# Get A Grip!



## modamag (Dec 23, 2006)

One of the most common tool that I use almost every day is the vise. Especially my Panavise. I use it to hold converters, light engine and even aluminum plate for drilling (not recommended).

However, from the pictures bellow you can see the wear and tear it have. The mechanical engineer that design that vice is really good, but the marketing/sales team skimped out on the product. Stock it is fitted with a Nylon set of jaws which doesn't hold up very well to my 700 solder iron. They do have an optional Teflon jaws sold @ Mouser for $12 + $7 shipping.







After seeing Kevin (weedle) putting my lathe/mill to good use making his bike light, I got jealous and figure I should be having some fun there too.

Well after several hours or so this is what I ended up with.





I always hatted it when my palm rub against the protrusion of the jaws. This was a great excuse to use my 1/8" fillet cutters. See the nice round radius :nana:

I also made the jaws especially thick (3/8") so just in case in the future when they wear down, I'll just put them back up on the mill and reface.

Now what good would it be if we can customize it to our specific need right? I use this vice quite often to hold circular circuit boards with OD anywhere from 0.430 - 1.000". And with 2 flat jaws it could be painful late at night when you're not too sharp. It get allot worse when our guys decides to use ultra thin PCBs <0.010" instead of the standard size > 0.062". So I decided to to a small mod to my new jaws. 0.040" recess with a curvature radius of 3/8".

On large PCBs (> 0.750" OD), it'll act like a 4-jaw chuck. While on smaller ones it'll be just a 2-jaw with shoulder rest support.





Now I can hold my skinny converter board w/o much problem 

It was a great learning experience working with Nylon and a MiniMill (Sieg X2). On production machinery you got the machine perfectly trammed, sharp cutter and spindle speed of 10K RPM. Which makes the part comes out extremely smooth.

On the small mill it's much more challenging.
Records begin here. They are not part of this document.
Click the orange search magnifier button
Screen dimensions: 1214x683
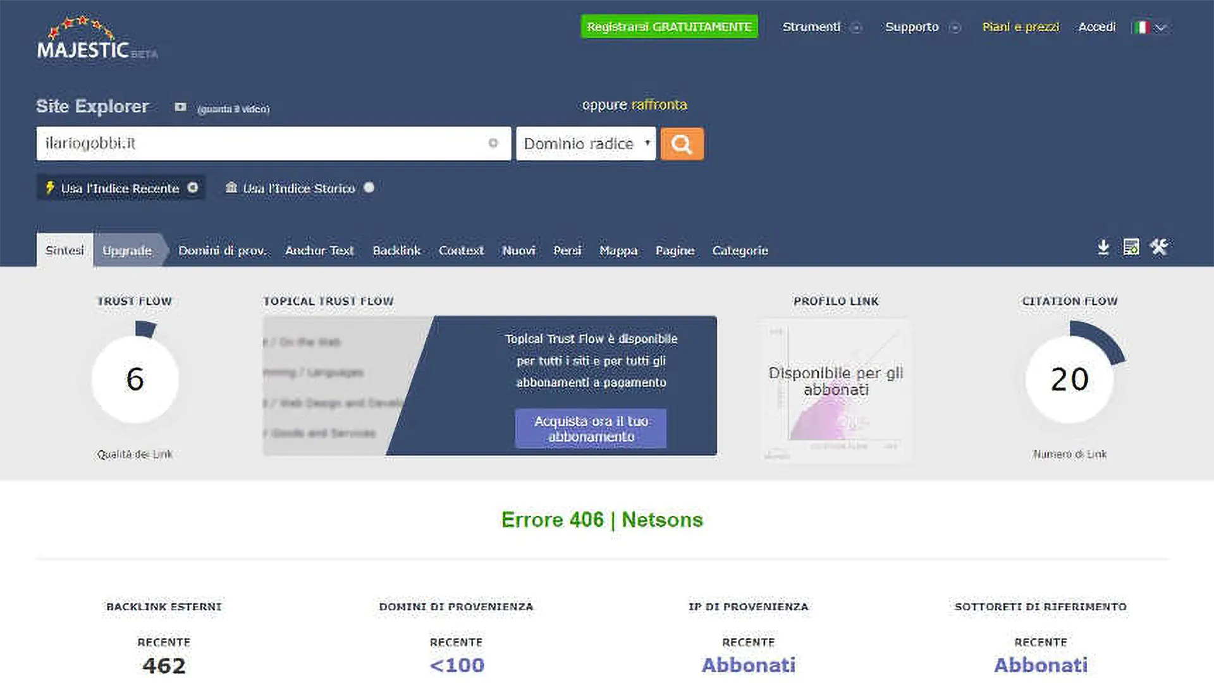point(682,144)
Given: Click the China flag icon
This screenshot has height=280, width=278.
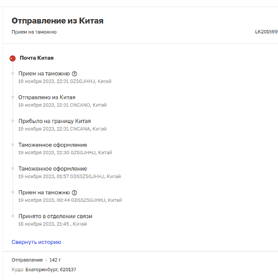Looking at the screenshot, I should click(13, 59).
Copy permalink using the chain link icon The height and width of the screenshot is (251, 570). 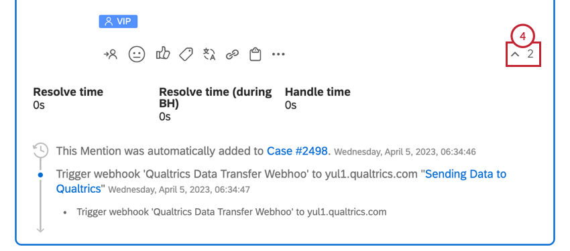point(232,55)
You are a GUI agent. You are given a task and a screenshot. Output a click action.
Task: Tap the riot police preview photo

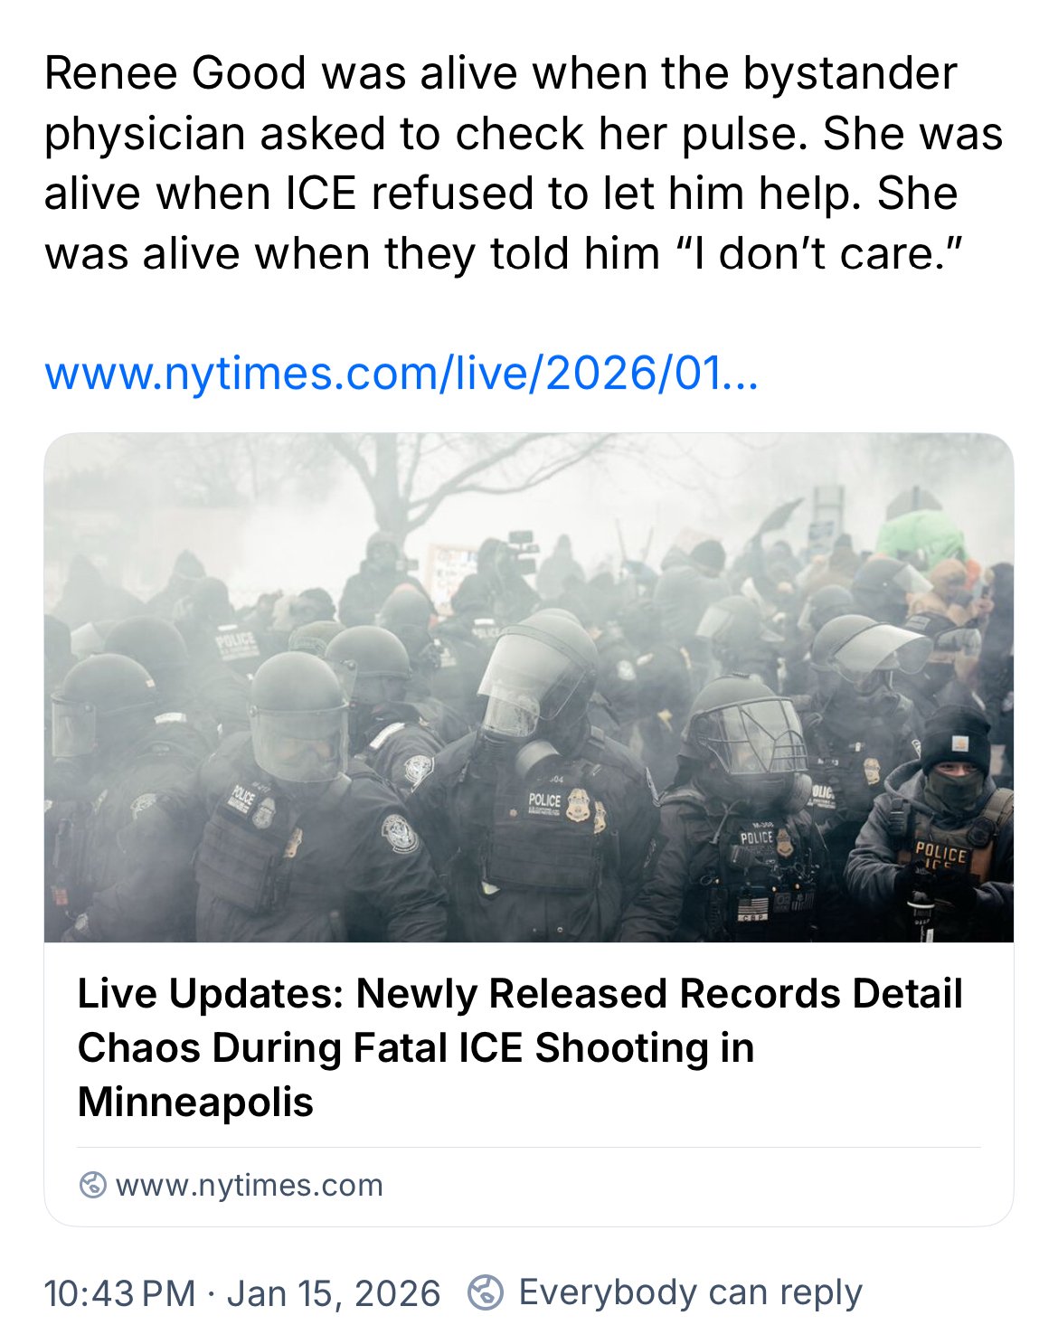click(529, 687)
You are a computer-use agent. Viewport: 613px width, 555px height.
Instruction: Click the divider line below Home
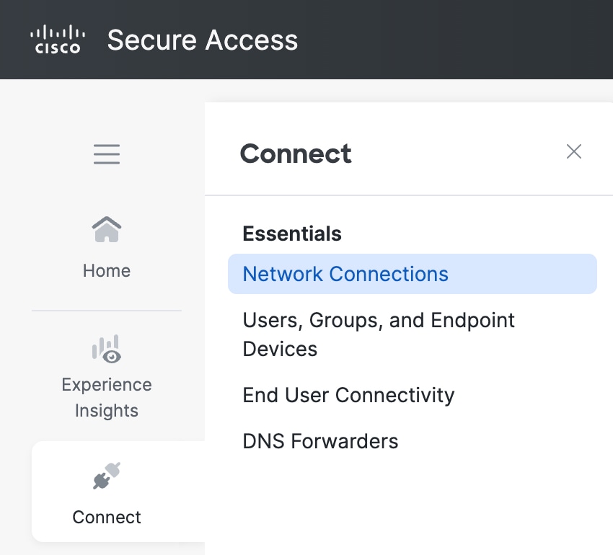107,311
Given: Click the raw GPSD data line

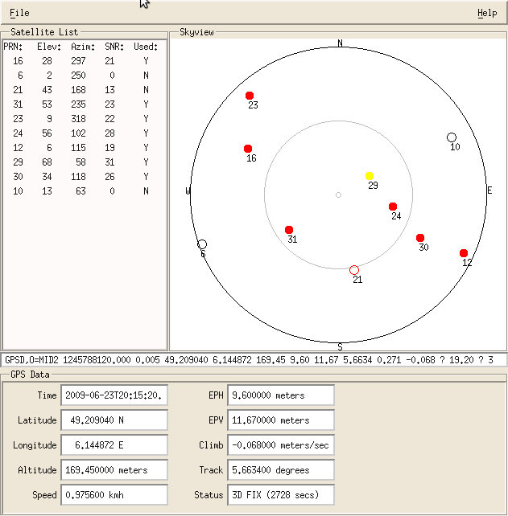Looking at the screenshot, I should pos(254,360).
When you crank up the spindle to 2K RPM and make a pass of 0.005" depth and slowly rotating your hand crack as you traverse the X-axis, you will generate a surface finish similar to 500 grit sand paper due to the cutting marks. Yep I do use fly-cutters and with the Y & Z axis locked. What I found is if you make 2-3 more pass back and forth it'll give you a nice and smooth finish similar to what you see from the big shops.

Overall it was a fun & proud little project.
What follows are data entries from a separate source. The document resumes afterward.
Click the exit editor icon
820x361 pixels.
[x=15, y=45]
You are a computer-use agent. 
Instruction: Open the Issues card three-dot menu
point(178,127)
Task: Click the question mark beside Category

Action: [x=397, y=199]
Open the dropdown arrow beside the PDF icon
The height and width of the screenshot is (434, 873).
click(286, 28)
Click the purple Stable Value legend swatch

Would I do it again and save that $19, you bet ya!


----------



## philw3 (Dec 24, 2006)

nice idea 

I have some cheap magnetic soft jaws that keep falling off

I just happen to have some suitable plastic stock as well. Guess I need to get my milling machine back together first though 

Phil


----------



## highorder (Dec 24, 2006)

excellent work! making your vise jaws into jig fixtures is very productive. I also appreciate the ability to clean them up when they get dinged up.


----------



## gadget_lover (Dec 24, 2006)

Nice work. Thanks for sharing.

Daniel


----------



## KC2IXE (Dec 24, 2006)

One idea being you have a mill - you can make a set of jaws that are milled exactly to fit the converter boards - sort of "soft jaws"


----------



## modamag (Dec 25, 2006)

*philw3: *If you got the "cheap" 4" rubber jaws ($5) from places like Harbor Freight the rubber on those thing are really soft. The first tight item you hold the rubber will break down and fall off. It happened to me 

For 3x the money ($15) you can get a really nice set of Flexbar soft jaws which does wonders.


*highorder & GL: *Thanx for the comments.

*KC2IXE: *It was a trade-off between the jaw specific for each board OD which range anywhere from 0.430 - 1.000". From time to time I still use these vice to hold flat parts so I like to keep that functionality.


----------